According to the report, the number of cases of cardiovascular diseases, chronic obstructive pulmonary diseases, diabetes and lung cancer among Chinese people over 40 will double or even triple over the next two decades if effective prevention and control strategies are not implemented. This trend is rooted in the social, economic, and environmental changes the country has experienced in recent decades, in particular, the rapid aging of the population and exposure to health risk factors such as high smoking rates among males, growing obesity due to increased consumption of fast foods rich in fat and salt, sugar-rich soft drinks and decreased physical activity in cities.
 “First and foremost, it is the human toll that should concern policy-makers when addressing NCDs. Mounting medical costs have a severe impact on individual and families when NCD occurs, and loss of loved ones causes immense grief that could have been avoided with the right policies in place”, said Klaus Rohland, World Bank Country Director for China“But there is substantial economic cost associated with NCDs as well.”
For example, estimates for China presented in this report indicate that the economic benefit of reducing cardiovascular diseases by one percent per year over a 30-year period (2010–2040) could generate an economic value equivalent to 68 percent of China’s real GDP in 2010, more than US$10.7 trillion.
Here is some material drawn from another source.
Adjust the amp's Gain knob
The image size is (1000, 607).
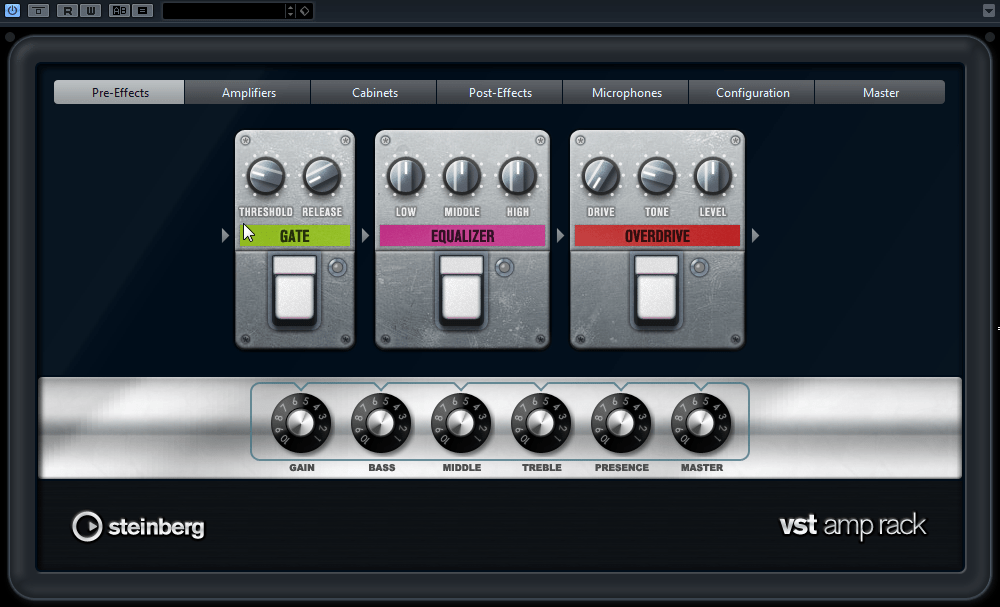click(301, 423)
If an effective response is not mounted, warns the report, the disease burden will aggravate the economic and social impact of the expected population increase of older citizens and a smaller workforce in China.  The report notes that a less healthy workforce and an elderly population that is chronically ill will increase the odds of a future economic slowdown and pose significant social challenges in China.
The report identifies the coming ten years as a critical time for China to prevent and control the ‘epidemic’, stressing that much of the country’s NCD burden can be avoided or managed by adopting good practices that have been proven effective internationally, tailored to local conditions.
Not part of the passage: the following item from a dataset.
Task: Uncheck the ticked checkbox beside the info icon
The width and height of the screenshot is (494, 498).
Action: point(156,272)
“Cost-effective policy options exist for adopting a comprehensive multisectoral response to deal with NCDs in China,” said Shiyong Wang, a World Bank Senior Health Specialist and the lead author of the report“With more healthy behavior, improved socioeconomic environments conducive to health, and expanded access to quality health services, not only do people live longer, but their quality of life is also improved by the reduction of sickness and disability.” 
Data from successful efforts in developed countries reveal that health improvements occur in a shorter time frame than commonly believed – within a year or a few years rather than decades – after the reduction and elimination of the exposure to major health risk factors.
According to Patricio Marquez, a World Bank Lead Health Specialist, as co-author of the report: this can be accomplished through higher excise taxes on tobacco and alcohol products, regulatory measures to curtail advertisement and restrict smoking in public places, information, education and communication activities to educate the population about these risks, as well as a redesigned health system that gives people timely access to quality medical care, particularly to well organized and funded primary health care services.”
The report concludes that a healthier and more productive population is critical to ensuring sustainable economic growth and harmonious social development in China over the medium and longer term.
[1] NCDs are a set of chronic diseases, including cardiovascular disease, cancers, chronic respiratory diseases, and diabetes, characterized by a long latency period, prolonged clinical course and debilitating manifestations.